• _Exercise details_
An exact restatement of all the data is required, with the pictures left out.
*** Opening of Input data ***
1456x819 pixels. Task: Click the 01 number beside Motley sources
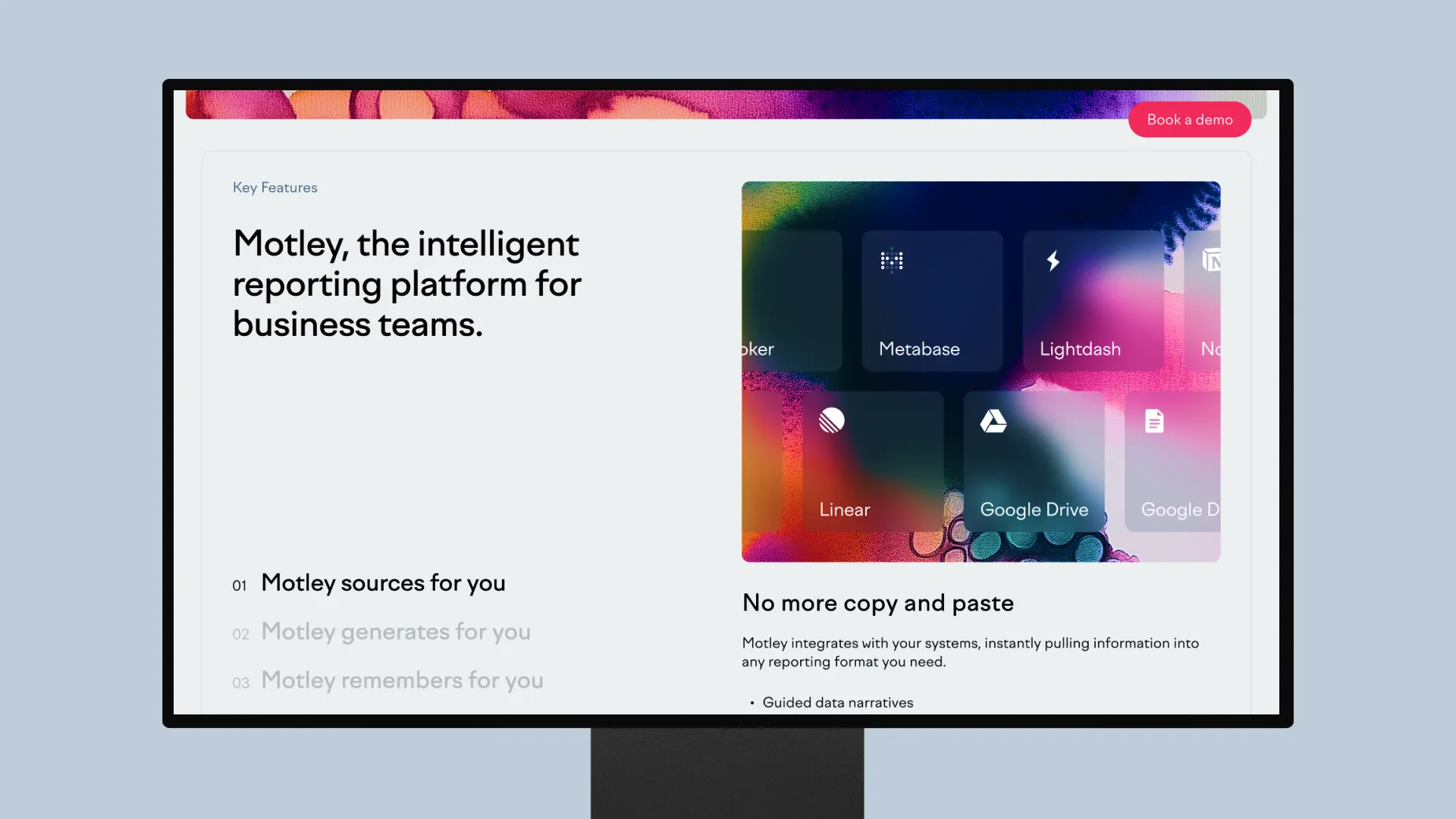(240, 585)
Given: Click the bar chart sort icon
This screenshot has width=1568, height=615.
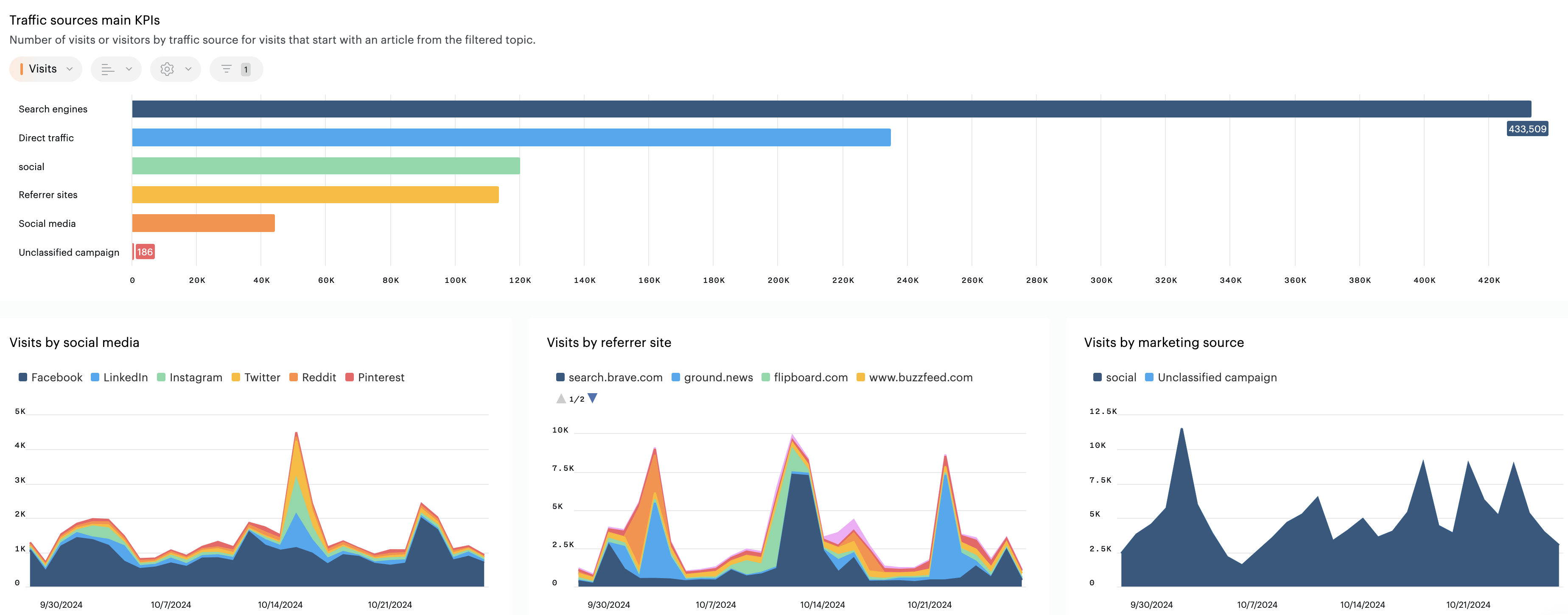Looking at the screenshot, I should coord(108,70).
*** Close of Input data ***
• _Solution_
1456x819 pixels. Task: Click the 01 number beside Motley sources
(240, 585)
Given: Click the bar chart sort icon
This screenshot has width=1568, height=615.
Looking at the screenshot, I should coord(108,70).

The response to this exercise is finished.